May 13, 1996|By Larry Carson | Larry Carson,SUN STAFF
The three library directors who are finalists to replace retiring 33-year Baltimore County director Charles W. Robinson would come from cities with library systems as large or larger than the county's.
The finalists for the $100,000-a-year job -- Mary R. Somerville of Miami, Jim Fish of San Jose, Calif., and Ronald A. Dubberly of Atlanta -- are due in Towson on Wednesday for tours, interviews and a forum Saturday with library employees, public school officials and library-affiliated public and professional groups.
The library board expects to choose this month. "It's going to be a tough choice," said Patricia Fisher, library board president.
County library officials say they are not surprised at such high-caliber finalists, because Baltimore County's system has a national reputation for innovation and high circulation.
The county library had grown from circulating 2 million items in 1963 when Robinson took over as director, to more than 12 million in 1992 before budget cuts forced the closing of eight minibranches and the Loch Raven branch.
Robinson said he would be pleased with any of the candidates as his successor. "If I had personally come up with the top three, these are the people I would have picked," he said, adding that he knows all three professionally. Thirty-two people applied last summer for the post.
Dubberly worked for the Baltimore County Public Library from 1965 to 1969. He has been in Atlanta since 1987.
He would take a slight pay cut to come to the 15-branch system based in Towson from his 32-branch system. "This is a positive challenge for me, a great opportunity to be a leader" in the profession, he said.
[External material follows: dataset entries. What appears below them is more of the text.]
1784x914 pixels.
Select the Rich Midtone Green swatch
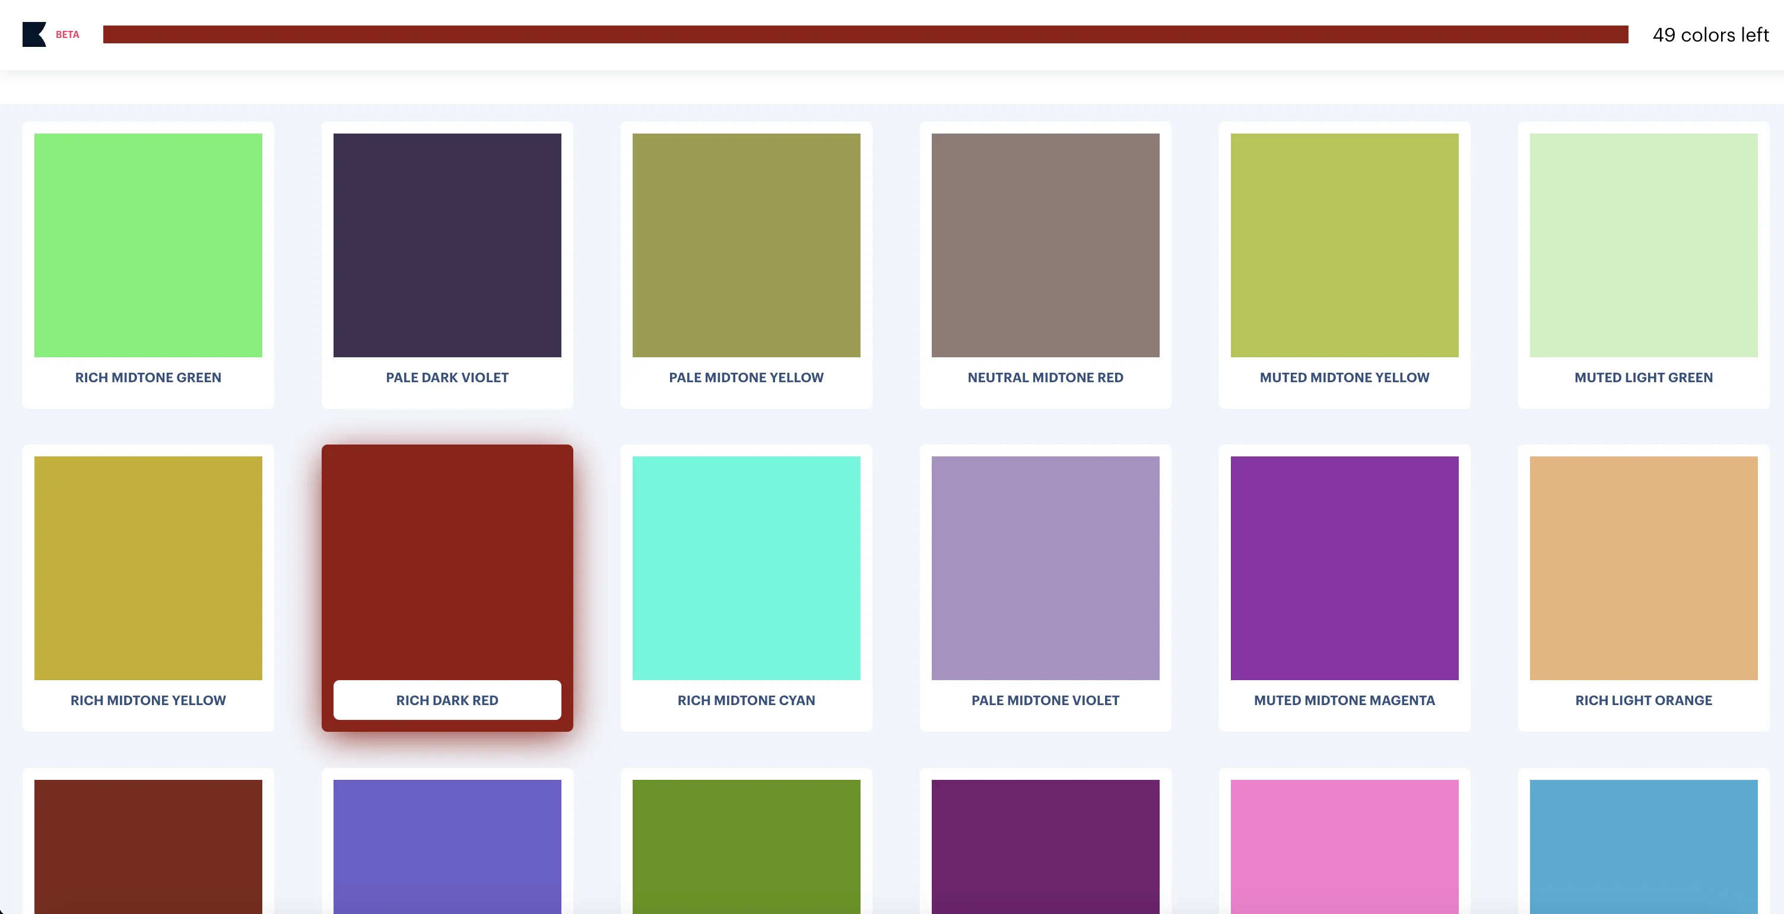click(148, 245)
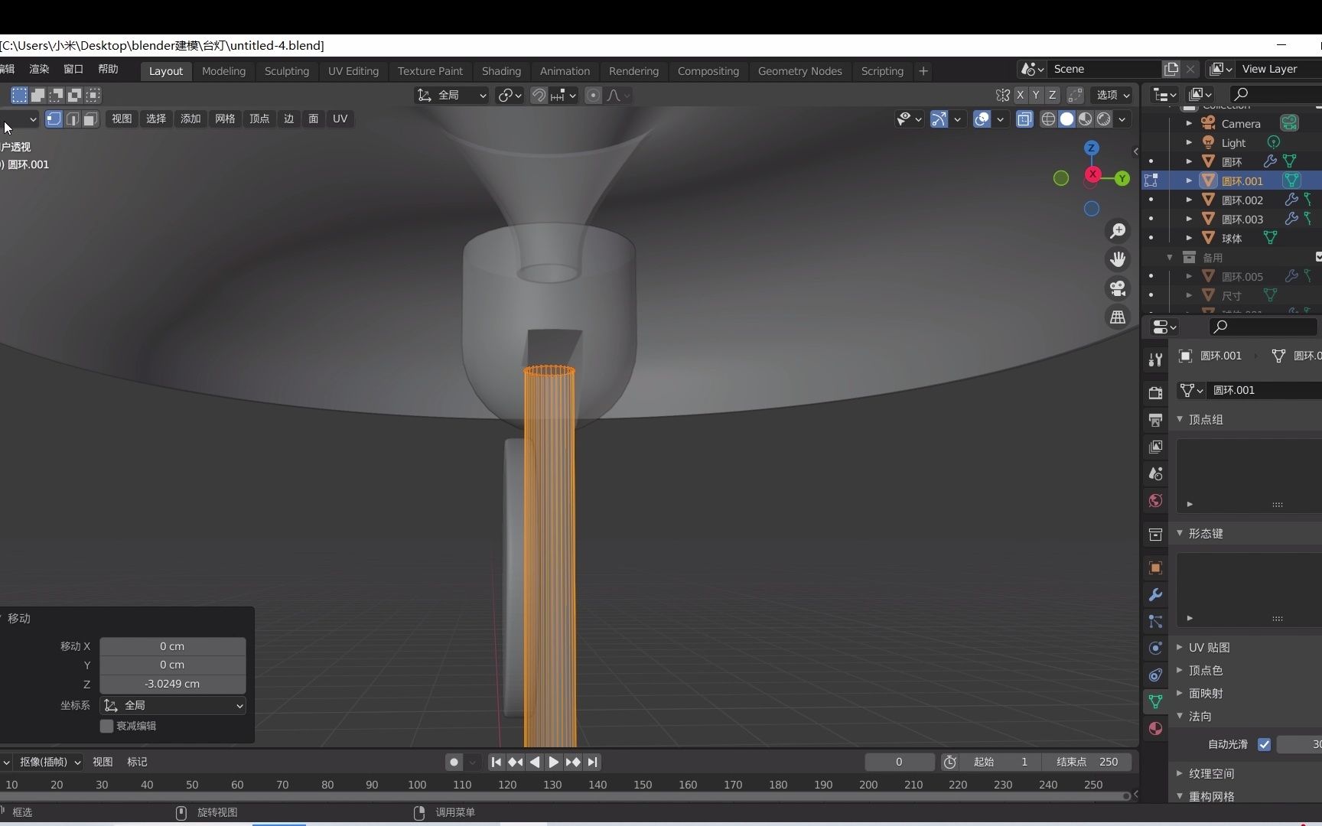Open the 渲染 menu in top bar

click(x=38, y=68)
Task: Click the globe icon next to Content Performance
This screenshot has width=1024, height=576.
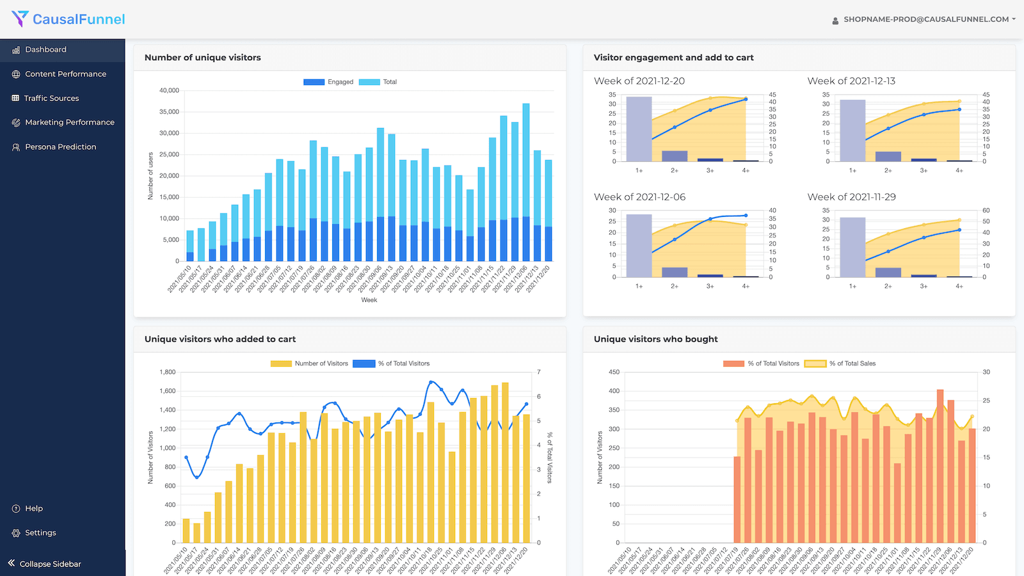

Somerville, Miami-Dade director since 1994, said Robinson's reputation as the man who built Baltimore County's library into one of the top systems in the nation is a big attraction within the small professional library community. "It really is a fine system," she said. "He [Robinson] really is an innovator in the field."
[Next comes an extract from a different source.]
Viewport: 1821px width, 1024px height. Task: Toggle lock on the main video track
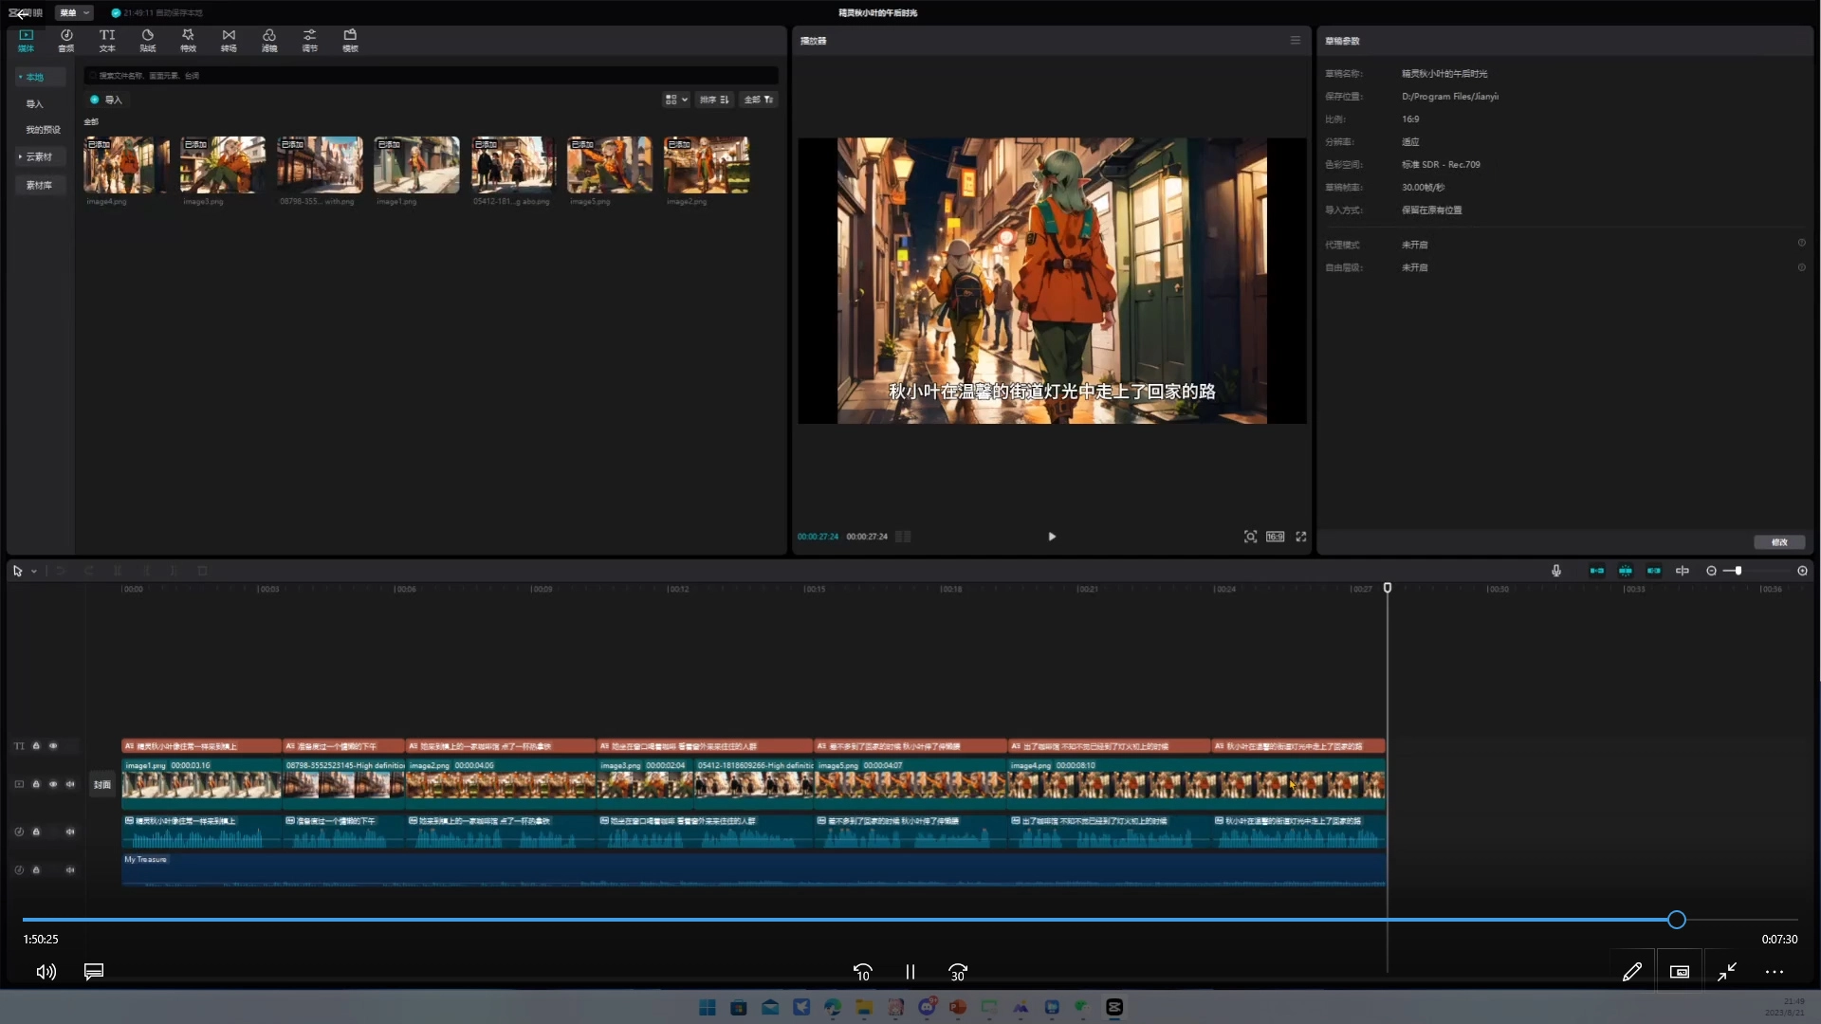[36, 784]
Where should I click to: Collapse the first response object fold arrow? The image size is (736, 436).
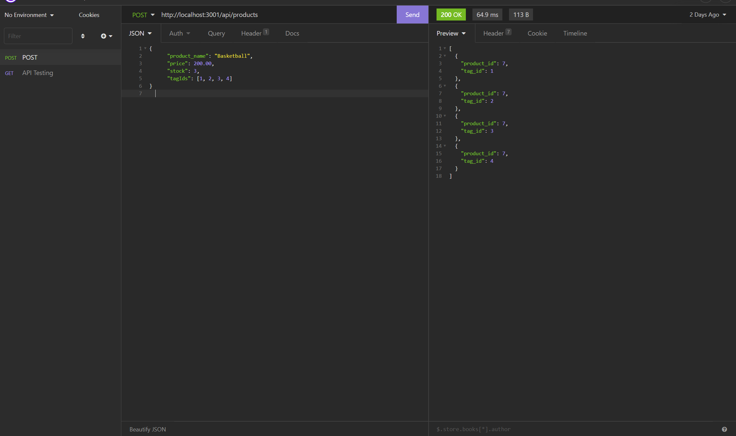coord(445,56)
She did not say why she would want to leave Miami, with its 1.6 million population and 31 library branches. Her salary also would drop slightly if she were chosen county director.
Fish has been director of San Jose's 17 branches, serving a population of 840,000, since 1990.
"Baltimore County is viewed as one of the premier library systems in the country," Fish said. "I'll certainly miss the weather, but I like the energy of the [Maryland] area." He was stationed at Edgewood Arsenal, now part of Aberdeen Proving Ground, in Harford County from 1969 to 1971. Fish is the only finalist with young children, ages 7 and 9.
Robinson plans to formally leave his job in September, when the new director will take over. Jean Barry Molz, his deputy director since 1964, plans to retire after spending several months aiding the new director.
Library officials have made clear they are not looking for a clone of the witty, often blunt Robinson, nor are they planning huge changes in the system. What the board does want, Fisher has said, is "a risk taker" with "high political skills."
Those skills will be in demand. After losing nine library branches in 1993 because of budget cuts and burdened with stagnant budget support since then, the system faces an uncertain financial future at a time when the board wants to expand computer technology and continue buying popular books.